PROBLEM STATEMENT → Each line from the one containing "1231x980 pixels. At" through the last line of the entries below is to be transcribed exactly. Nothing else belongs in the reply.

DATA FOR REVIEW →
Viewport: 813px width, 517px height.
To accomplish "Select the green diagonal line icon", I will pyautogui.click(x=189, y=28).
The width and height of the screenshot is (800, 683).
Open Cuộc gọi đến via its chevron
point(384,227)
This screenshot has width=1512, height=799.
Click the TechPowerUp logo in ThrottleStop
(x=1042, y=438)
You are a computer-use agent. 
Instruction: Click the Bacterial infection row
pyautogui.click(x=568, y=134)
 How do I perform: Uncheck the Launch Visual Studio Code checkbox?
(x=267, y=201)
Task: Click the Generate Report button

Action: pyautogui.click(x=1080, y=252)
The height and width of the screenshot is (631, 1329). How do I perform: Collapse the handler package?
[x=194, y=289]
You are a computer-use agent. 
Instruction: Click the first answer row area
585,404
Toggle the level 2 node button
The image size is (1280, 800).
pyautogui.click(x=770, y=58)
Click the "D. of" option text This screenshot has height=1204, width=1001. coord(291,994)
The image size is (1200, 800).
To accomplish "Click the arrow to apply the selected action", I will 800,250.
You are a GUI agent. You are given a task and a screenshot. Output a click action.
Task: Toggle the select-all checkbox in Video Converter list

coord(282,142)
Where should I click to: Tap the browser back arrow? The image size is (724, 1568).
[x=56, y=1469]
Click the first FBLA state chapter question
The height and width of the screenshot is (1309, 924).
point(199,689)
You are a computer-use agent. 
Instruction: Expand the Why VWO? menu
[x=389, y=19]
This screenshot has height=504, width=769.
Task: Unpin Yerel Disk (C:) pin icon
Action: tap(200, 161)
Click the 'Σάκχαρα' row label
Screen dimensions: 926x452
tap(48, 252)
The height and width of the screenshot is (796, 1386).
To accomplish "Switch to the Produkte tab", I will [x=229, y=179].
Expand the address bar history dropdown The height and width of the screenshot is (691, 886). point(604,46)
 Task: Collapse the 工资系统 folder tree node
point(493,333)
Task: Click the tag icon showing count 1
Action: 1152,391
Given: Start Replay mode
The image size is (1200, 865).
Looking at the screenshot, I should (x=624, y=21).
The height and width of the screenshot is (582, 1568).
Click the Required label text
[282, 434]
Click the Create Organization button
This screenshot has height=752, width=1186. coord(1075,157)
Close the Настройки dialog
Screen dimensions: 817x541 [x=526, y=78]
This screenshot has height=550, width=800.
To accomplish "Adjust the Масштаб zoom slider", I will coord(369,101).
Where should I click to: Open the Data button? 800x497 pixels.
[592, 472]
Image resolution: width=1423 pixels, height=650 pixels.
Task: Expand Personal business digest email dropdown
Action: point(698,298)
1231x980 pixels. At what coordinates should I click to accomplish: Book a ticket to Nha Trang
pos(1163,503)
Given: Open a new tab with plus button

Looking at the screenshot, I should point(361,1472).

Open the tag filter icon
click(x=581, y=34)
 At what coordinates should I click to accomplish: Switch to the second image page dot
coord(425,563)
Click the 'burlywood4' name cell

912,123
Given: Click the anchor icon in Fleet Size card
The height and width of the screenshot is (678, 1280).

EXERCISE OUTPUT →
1231x980 pixels. At what coordinates should I click to accomplish: Book a ticket to Nha Trang
pos(1163,503)
Given: Open a new tab with plus button

Looking at the screenshot, I should point(361,1472).

Open the tag filter icon
click(x=581, y=34)
 At what coordinates should I click to accomplish: Switch to the second image page dot
coord(425,563)
Click the 'burlywood4' name cell

912,123
Given: Click the anchor icon in Fleet Size card
The height and width of the screenshot is (678, 1280).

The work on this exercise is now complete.